Characters Stranger Than Fiction

library setting with books and...
library setting with books and...

Who hasn't tossed out the adage "truth is stranger than fiction" after hearing some absurd but true tale? In fact, the saying has turned cliché from overuse. But when it comes to fiction writers, reanimating the lives of real people is a serious matter. And many readers find their interest especially piqued by novels based on real persons. Could it be that we are compelled to compare ourselves to others, and, when those others are real people, that their tales are even more captivating?

In its most basic form story is about confronting life's questions and quandaries. Writer E.A. Durden claims that "it is the job of fiction to portray the full spectrum of human possibility, to remind ourselves of everything we are capable of -- from exploring the heavens to breaking out of the clink." What better way to explore the possibilities than through actual lived experiences?

So if we agree that one particular fascination stories hold for us is the means of measuring ourselves against others, it is not at all difficult to understand the attraction of stories based on real characters. Unbelievable as their motives may be, far-fetched as their actions and circumstances may seem, these people actually lived. We humans are meaning-making machines, and stories based on real people make the most delectable sustenance for our story-hungry minds.
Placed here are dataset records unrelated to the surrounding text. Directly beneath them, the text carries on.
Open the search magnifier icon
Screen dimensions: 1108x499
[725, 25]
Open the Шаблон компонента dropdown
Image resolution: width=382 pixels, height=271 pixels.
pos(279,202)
Witness the popularity of a spate of recent novels based on real characters. The Aviator's Wife by Melanie Benjamin gives us a behind-the-scenes glimpse of the resilience of Anne Morrow Lindbergh during her and her husband's strange history. Mary Beth Keane's rendering of Typhoid Mary in Fever reveals the immigrant woman who set off the New York's typhoid epidemic. And my own novel, Parlor Games, recounts the tale of a beautiful and cunning woman who conned her way across America, Shanghai, London, and points in between during the Gilded Age. I can't tell you how many of my readers have contacted me with declarations to the effect, "Knowing that May was a real person made the story all the more entertaining."

I believe we readers take particular delight in stories about real people. For if they could mastermind the most daring plot to separate a millionaire from his money, what adventures might be in store for any of us? If they could rise from poor beginnings and attain greatness, what might the meekest among us achieve? Only characters stranger than fiction can say.